>>

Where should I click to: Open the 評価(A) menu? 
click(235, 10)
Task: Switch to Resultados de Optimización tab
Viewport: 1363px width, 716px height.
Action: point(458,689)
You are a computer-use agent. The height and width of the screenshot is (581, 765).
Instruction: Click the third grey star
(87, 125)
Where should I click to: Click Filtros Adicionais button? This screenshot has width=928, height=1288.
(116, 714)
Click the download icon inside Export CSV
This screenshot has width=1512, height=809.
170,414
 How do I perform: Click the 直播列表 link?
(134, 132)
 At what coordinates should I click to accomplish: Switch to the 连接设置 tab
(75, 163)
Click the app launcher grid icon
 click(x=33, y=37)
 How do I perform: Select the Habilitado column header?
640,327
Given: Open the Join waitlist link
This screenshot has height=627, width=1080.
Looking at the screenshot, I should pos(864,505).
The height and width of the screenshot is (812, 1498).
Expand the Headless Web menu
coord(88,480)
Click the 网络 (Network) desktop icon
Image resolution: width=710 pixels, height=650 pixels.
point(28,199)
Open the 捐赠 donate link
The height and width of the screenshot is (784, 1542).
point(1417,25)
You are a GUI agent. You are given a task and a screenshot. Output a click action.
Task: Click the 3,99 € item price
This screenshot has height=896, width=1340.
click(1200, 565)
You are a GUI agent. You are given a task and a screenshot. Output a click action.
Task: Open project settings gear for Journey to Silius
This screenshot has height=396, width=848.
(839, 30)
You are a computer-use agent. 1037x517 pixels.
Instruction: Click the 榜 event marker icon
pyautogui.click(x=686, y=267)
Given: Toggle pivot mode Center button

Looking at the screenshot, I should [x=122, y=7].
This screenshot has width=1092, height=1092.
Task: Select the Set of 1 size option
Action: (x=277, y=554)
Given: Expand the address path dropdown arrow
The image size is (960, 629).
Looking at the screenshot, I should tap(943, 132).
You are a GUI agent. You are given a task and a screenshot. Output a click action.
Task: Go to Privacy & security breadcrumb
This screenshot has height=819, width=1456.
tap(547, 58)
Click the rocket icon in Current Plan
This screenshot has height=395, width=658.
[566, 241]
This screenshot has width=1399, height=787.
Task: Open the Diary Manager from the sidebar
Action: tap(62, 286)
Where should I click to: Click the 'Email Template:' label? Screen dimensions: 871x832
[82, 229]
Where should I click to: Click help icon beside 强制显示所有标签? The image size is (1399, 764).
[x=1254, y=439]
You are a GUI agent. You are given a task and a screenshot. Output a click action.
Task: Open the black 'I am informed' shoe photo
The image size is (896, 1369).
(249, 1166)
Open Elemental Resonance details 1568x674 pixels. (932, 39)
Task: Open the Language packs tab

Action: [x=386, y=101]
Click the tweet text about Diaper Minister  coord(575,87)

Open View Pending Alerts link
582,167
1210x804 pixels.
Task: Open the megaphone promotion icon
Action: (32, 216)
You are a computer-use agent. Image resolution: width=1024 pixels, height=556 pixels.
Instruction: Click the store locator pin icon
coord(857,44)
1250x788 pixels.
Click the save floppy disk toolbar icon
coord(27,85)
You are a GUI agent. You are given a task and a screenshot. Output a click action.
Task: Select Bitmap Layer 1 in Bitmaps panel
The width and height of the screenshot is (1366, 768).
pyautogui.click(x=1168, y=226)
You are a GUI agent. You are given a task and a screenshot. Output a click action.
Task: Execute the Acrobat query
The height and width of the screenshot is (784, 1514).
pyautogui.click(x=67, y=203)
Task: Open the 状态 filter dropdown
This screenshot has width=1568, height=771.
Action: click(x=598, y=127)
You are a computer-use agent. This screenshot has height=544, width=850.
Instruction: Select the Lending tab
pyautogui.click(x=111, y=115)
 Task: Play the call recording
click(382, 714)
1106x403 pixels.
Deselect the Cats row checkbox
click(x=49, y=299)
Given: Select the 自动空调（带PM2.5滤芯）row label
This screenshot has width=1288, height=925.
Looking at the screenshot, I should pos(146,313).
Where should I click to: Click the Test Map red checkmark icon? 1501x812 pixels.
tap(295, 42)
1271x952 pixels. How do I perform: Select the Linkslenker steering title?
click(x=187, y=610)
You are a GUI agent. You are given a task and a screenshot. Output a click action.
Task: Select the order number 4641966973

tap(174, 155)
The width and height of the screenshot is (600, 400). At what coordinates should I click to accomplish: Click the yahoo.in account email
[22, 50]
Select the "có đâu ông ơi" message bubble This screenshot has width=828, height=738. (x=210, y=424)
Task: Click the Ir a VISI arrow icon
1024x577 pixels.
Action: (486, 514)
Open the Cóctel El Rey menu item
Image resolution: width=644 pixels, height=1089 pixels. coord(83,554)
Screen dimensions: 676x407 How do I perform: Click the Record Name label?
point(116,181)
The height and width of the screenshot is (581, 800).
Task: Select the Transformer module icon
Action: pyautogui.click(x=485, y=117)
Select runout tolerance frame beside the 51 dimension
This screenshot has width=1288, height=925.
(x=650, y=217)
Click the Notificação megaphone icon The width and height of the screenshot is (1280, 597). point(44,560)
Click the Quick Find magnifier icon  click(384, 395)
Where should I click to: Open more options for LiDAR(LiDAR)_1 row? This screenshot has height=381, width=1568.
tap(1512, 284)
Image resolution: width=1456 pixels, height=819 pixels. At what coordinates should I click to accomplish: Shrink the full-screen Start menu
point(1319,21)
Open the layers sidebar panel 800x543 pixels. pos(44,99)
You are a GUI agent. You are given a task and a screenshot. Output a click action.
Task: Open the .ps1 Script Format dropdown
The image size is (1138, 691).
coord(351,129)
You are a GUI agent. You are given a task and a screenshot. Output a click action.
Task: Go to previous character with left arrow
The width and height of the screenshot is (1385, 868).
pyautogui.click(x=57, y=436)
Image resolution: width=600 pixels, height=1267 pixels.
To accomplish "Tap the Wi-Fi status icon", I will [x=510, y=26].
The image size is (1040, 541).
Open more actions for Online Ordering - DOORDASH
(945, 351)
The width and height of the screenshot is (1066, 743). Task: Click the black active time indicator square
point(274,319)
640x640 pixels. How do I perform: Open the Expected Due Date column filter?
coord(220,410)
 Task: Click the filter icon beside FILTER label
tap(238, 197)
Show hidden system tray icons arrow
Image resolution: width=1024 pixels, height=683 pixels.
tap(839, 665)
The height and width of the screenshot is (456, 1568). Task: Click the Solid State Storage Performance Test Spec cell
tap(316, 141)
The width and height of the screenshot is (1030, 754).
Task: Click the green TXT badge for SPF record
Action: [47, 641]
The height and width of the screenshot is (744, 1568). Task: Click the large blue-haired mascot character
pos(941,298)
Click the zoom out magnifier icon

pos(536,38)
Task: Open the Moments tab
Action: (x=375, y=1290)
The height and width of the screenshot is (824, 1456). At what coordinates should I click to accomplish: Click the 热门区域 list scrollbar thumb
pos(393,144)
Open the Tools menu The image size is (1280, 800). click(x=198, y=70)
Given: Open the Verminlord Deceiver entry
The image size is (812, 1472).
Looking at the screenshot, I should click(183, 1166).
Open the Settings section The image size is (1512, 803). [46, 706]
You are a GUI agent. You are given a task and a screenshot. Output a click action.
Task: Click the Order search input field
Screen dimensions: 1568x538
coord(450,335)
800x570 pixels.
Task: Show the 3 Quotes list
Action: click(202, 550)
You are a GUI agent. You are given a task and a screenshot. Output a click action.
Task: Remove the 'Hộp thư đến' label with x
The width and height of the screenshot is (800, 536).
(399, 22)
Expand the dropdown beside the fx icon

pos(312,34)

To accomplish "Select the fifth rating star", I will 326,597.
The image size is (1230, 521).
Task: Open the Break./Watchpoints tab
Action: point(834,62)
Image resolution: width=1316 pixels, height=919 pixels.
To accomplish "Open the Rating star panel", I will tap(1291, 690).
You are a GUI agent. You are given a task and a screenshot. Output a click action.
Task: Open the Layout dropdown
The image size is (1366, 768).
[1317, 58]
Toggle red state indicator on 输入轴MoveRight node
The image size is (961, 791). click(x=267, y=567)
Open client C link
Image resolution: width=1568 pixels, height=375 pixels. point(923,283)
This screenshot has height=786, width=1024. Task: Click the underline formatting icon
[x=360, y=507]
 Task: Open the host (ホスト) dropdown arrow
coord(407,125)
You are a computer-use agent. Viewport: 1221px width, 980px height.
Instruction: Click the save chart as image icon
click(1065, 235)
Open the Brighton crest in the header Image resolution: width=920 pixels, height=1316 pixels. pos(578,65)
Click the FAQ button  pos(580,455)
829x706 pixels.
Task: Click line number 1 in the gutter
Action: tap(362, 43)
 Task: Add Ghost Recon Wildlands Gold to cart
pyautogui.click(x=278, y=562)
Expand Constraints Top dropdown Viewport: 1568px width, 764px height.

<<

▸ **TASK TO COMPLETE**: Retype the rows above, from the line with "How do I perform: Select the Habilitado" to the line with "Looking at the screenshot, I should pos(864,505).", keeping every character as it appears.

▸ **TASK OUTPUT**:
 How do I perform: Select the Habilitado column header?
640,327
Given: Open the Join waitlist link
This screenshot has height=627, width=1080.
Looking at the screenshot, I should pos(864,505).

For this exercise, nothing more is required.